Over the past five years the Tudor Heritage Black Bay has grown into an important and attractive watch collection. It was launched in 2012 with a retro-look model in stainless steel with a burgundy bezel, followed in 2014 by a more reserved version with a blue bezel, and then one year later with the simplest version so far, in black. Here's a closer look at the Heritage Black Bay Dark.

The Black Bay collection has grown since its launch in 2012

Tudor set off a new round of reworks in 2016 with the introduction of the Heritage Black Bay in bronze, in a 36 mm case, and with an ultra-sporty completely black version. Plus all new and existing Heritage Black Bay models will use the in-house MT5602 movement instead of the ETA 2824, which was previously used. (The MT5602 was introduced in 2015.)
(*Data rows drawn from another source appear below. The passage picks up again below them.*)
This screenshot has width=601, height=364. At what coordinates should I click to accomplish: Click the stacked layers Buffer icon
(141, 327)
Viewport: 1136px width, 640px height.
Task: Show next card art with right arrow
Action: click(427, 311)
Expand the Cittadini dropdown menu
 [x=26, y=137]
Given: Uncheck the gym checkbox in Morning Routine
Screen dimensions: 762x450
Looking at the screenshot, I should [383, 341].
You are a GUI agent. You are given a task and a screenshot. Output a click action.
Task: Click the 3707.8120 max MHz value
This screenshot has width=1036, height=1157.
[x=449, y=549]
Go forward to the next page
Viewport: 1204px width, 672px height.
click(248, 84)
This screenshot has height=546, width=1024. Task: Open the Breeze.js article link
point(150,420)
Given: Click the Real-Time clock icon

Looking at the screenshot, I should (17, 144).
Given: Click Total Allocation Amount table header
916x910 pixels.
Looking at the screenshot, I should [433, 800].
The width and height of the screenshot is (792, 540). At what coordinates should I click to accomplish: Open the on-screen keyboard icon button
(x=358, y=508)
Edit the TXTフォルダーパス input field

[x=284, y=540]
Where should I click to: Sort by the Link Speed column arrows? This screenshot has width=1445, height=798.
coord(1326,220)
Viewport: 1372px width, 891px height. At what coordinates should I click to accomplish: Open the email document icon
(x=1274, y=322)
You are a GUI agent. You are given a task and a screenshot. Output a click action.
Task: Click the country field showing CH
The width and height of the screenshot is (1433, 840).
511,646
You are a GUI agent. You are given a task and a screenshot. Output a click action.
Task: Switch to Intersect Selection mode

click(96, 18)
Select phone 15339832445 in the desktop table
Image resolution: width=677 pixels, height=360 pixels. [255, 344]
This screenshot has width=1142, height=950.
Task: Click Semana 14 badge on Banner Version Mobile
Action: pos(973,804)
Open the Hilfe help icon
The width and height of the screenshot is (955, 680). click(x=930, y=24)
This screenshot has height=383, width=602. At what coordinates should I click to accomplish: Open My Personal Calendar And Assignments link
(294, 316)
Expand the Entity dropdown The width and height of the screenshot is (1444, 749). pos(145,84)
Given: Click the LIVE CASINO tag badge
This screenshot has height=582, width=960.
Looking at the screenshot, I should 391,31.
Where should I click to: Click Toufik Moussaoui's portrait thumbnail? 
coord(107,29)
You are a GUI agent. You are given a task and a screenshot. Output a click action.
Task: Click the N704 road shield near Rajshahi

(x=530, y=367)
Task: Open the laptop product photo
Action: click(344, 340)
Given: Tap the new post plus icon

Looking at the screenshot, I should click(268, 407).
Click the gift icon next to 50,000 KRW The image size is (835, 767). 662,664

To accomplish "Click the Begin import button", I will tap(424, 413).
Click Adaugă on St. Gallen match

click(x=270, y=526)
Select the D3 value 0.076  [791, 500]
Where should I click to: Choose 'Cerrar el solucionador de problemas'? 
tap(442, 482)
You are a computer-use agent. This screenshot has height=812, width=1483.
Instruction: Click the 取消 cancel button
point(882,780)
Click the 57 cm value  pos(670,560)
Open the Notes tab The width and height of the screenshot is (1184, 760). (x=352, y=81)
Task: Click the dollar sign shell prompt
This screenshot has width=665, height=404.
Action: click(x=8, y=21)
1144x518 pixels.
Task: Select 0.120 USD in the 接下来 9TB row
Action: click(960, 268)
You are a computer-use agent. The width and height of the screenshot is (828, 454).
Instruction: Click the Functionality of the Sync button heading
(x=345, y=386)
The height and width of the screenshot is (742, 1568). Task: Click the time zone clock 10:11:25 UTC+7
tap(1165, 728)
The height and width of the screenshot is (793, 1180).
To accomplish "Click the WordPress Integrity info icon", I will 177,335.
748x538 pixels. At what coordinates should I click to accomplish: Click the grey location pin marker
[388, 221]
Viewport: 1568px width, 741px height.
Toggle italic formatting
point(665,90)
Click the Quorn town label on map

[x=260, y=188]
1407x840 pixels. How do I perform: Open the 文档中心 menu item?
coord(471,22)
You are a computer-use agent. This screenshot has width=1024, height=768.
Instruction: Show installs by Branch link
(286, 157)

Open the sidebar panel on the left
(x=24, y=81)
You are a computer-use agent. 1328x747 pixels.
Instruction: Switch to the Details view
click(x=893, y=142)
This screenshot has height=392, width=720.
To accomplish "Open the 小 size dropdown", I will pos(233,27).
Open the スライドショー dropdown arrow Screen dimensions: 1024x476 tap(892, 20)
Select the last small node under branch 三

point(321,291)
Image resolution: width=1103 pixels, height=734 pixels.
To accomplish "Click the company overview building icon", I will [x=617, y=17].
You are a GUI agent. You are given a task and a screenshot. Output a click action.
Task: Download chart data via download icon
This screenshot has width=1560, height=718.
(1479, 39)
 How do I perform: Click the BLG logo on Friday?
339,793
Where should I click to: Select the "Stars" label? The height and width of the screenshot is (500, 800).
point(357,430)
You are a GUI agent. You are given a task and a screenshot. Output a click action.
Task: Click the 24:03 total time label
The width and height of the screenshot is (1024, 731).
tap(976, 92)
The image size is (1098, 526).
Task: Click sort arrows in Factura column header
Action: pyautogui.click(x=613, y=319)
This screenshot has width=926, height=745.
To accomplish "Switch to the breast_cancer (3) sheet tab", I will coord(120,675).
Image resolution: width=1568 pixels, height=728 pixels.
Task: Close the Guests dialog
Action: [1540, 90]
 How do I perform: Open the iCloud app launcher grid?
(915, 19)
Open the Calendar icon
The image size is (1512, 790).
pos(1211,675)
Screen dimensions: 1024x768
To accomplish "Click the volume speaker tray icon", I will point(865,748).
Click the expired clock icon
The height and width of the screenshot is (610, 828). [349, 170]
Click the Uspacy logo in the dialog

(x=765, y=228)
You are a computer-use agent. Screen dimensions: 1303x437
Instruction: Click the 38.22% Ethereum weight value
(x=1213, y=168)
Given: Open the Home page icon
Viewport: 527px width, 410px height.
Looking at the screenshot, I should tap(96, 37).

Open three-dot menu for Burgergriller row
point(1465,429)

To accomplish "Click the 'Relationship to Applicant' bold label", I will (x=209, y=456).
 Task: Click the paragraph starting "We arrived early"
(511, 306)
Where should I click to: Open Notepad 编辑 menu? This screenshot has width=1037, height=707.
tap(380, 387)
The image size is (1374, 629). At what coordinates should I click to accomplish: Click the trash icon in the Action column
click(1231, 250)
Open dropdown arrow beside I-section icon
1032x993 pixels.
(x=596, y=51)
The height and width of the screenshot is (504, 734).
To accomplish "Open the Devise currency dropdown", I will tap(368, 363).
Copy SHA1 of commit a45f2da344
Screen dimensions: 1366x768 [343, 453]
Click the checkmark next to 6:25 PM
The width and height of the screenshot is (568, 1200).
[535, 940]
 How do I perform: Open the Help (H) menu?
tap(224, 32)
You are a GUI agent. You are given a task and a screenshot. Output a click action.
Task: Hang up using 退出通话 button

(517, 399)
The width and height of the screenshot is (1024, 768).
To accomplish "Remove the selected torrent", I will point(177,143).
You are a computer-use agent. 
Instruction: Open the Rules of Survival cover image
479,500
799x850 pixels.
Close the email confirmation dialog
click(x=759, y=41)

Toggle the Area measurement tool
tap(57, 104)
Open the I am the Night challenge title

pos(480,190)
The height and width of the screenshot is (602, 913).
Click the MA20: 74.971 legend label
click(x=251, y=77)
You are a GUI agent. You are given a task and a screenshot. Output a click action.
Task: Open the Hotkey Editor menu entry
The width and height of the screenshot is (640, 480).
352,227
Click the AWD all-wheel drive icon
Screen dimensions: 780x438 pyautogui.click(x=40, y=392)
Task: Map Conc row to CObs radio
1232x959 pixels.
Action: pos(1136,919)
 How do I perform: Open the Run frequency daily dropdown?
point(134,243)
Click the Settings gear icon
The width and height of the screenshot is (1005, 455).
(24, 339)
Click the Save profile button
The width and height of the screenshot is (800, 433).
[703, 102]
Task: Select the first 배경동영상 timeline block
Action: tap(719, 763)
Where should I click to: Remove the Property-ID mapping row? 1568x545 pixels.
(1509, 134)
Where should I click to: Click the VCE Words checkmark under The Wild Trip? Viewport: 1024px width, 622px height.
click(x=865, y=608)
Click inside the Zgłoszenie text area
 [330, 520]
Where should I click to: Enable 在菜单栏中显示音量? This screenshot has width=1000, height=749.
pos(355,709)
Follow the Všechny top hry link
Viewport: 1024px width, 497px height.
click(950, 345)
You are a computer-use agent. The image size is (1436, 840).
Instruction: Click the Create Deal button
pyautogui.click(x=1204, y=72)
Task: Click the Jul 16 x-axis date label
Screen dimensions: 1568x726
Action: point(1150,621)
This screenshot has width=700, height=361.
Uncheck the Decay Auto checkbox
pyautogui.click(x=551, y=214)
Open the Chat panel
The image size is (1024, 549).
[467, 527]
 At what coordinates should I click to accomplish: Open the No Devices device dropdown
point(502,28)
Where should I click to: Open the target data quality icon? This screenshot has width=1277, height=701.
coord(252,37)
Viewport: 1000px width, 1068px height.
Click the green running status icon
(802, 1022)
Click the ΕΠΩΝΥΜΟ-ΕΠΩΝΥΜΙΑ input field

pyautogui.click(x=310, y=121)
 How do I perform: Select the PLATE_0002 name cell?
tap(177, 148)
A wide range of different straps and bracelets continues to add variety. Each watch comes with either a three-row stainless-steel bracelet or an antiqued leather strap, and a fabric strap is always included with either option. The boldest choice is the 36-mm 2016 Tudor model with an “urban camouflage” fabric strap.

The brushed PVD stainless steel bracelet matches the case

The watch we tested has a black, brushed PVD-coated stainless-steel bracelet that matches the case. While the dial has a matte finish, the rotating bezel stands apart with a shiny aluminum track. The fact that the ring is not made of ceramic, and is therefore susceptible to scratches, is rather difficult to overlook in a watch that costs more than $4,000.

But an entirely positive feature is the movement, especially in light of Tudor’s traditional values of precision and sturdiness. This little brother to Rolex meets initial expectations by ensuring the inspection of every movement by COSC, the official Swiss testing institute for chronometers. In addition to other criteria, COSC certification requires that the watch’s average rate deviation remain within -4 and +6 seconds per day.

The in-house MT5602 comes with COSC certification

Our test on the electronic timing machine confirms this precision. However, in contrast to the official test, we also tested the sixth position, crown right, which revealed a minor outlier in the minus range. While this position is rare during everyday use – it occurs only when raising the wrist to read the time – it is essential for people who store their self-winding watches on watch winders because many of these machines might leave timepieces in a vertical position during rest periods that can last several hours.

Various technical properties of the “Movement Tudor” MT5602 fulfill the second part of the brand’s philosophy: sturdiness. First of all, the robust nature of the 6.5-mm-high movement ensures that no functional problems will occur due to minor tolerance variations. Secondly, the balance is not supported just on one side by a cock but instead lies completely straight and secure beneath a bridge. And thirdly, the silicon hairspring ensures that no deviation in rate will occur in the event of a disturbance or impact resulting from centering errors or deformation.

The Rate ResultsAdditional quality features of the manufacture movement include the long, 70-hour power reserve and the variable inertia balance with four regulating screws. The rate is no longer regulated by changing the active length of the balance spring, as was the case when the Heritage Black Bay had an ETA movement. Even though Tudor used a different fine regulator in the ETA 2824, a stable variable inertia was possible only with the switch to its in-house movement.

The brand has invested very little effort or cost in decorating the movement, which is consistent with the philosophy of providing reliable watch technologies at a reasonable price. Mechanical watch enthusiasts who may be driven to open the fully threaded caseback (with the correct tool, of course) will discover minimal decorations, limited to a skeletonized and brush-finished rotor engraved with the Tudor name.

Both versions come with an additional fabric strap

Tudor has omitted a date display for the Heritage Black Bay Dark, which we see as a positive change. This sports-design watch follows in the tradition of the Tudor Oyster Submariner of 1954, which also had no date display; its clean, unadorned dial simply has eight round and three rectangular hour markers and one triangular marker at 12 o’clock. The striking hour and seconds hands with their distinctive “snowflake” shapes can be traced to the second Submariner generation, which was presented by Tudor in 1969. The watch’s water resistance today is 200 meters, as it was in 1958. This was an impressively high value at the time of diving pioneers and remains sufficient for most recreational divers today.

In this way, the Heritage Black Bay Dark unites the best of various classic models – now in the casual black outfit of a very trendy sports watch. It’s the coolest way to dive – not to mention the best way to bring diving history into the beach bar.